Stora Enso’s Director of IT Security, Christian Thunberg was attracted by the simplicity, realism and scalability of the FIRM methodology. These are vital considerations for a successful implementation in a large manufacturing company.
Stora Enso piloted Citicus’ FIRM automation software, Citicus ONE for a year across five business divisions and completed risk assessments for over 100 critical information systems.
For some systems the results from Citicus ONE were compared with those from a parallel assessment using very detailed and time-consuming checklists. The comparison showed that Citicus ONE had identified all the major weaknesses and 70-80% of the minor issues picked up by the detailed analysis. Further, Citicus ONE had identified weaknesses not exposed by the checklist approach. This is testament to the efficiency of the Citicus ONE approach – allowing risk assessment to be applied across a much wider range of systems than more time-consuming methods.

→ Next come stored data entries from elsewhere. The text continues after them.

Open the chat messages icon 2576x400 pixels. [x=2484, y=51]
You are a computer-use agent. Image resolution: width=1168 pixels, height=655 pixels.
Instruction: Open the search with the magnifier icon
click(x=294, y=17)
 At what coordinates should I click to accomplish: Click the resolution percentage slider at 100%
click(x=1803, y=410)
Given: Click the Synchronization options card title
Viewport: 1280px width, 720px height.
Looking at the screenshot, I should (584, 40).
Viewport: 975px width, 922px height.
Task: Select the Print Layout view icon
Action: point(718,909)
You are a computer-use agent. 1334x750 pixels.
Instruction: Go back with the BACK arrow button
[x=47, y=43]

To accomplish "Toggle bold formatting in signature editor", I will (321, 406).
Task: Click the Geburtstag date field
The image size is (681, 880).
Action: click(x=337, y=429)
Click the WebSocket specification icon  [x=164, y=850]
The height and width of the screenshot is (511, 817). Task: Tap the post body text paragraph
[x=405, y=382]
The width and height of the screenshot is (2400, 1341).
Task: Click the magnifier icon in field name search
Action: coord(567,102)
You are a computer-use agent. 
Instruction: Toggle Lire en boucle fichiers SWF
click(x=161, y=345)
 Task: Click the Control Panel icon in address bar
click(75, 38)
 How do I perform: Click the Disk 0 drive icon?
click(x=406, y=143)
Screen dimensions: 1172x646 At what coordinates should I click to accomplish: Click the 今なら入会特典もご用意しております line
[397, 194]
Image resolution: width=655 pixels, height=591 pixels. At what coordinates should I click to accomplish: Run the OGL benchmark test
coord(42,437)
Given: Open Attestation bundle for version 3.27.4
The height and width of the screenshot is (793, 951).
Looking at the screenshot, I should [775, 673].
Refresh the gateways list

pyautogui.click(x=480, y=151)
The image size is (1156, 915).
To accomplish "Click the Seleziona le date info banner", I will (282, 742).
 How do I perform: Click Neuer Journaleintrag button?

Citicus ONE is a keystone of Stora Enso’s information risk management process (IRMP). Since its introduction in 2002, Stora Enso's Director of IT Security Christian Thunberg has configured his system with 'bases of evaluation' (BoEs) for sites, business applications, networks, computer rooms, production control systems, SOX and now AEO readiness. Three of these employ Citicus ONE's 'smart' BoE capabilities, with particular provisions being selected automatically to reflect to an asset's characteristics.
Stora Enso's Director of IT Security Christian Thunberg comments:
“We've completed about 300 criticality assessments and expect to carry out risk assessments regularly for all our critical IT systems. We use Citicus ONE’s consolidation capabilities to report on risk status to our main board.
We have got the necessary backing, the right tools and a solid process in place – now we just need to get on with it”.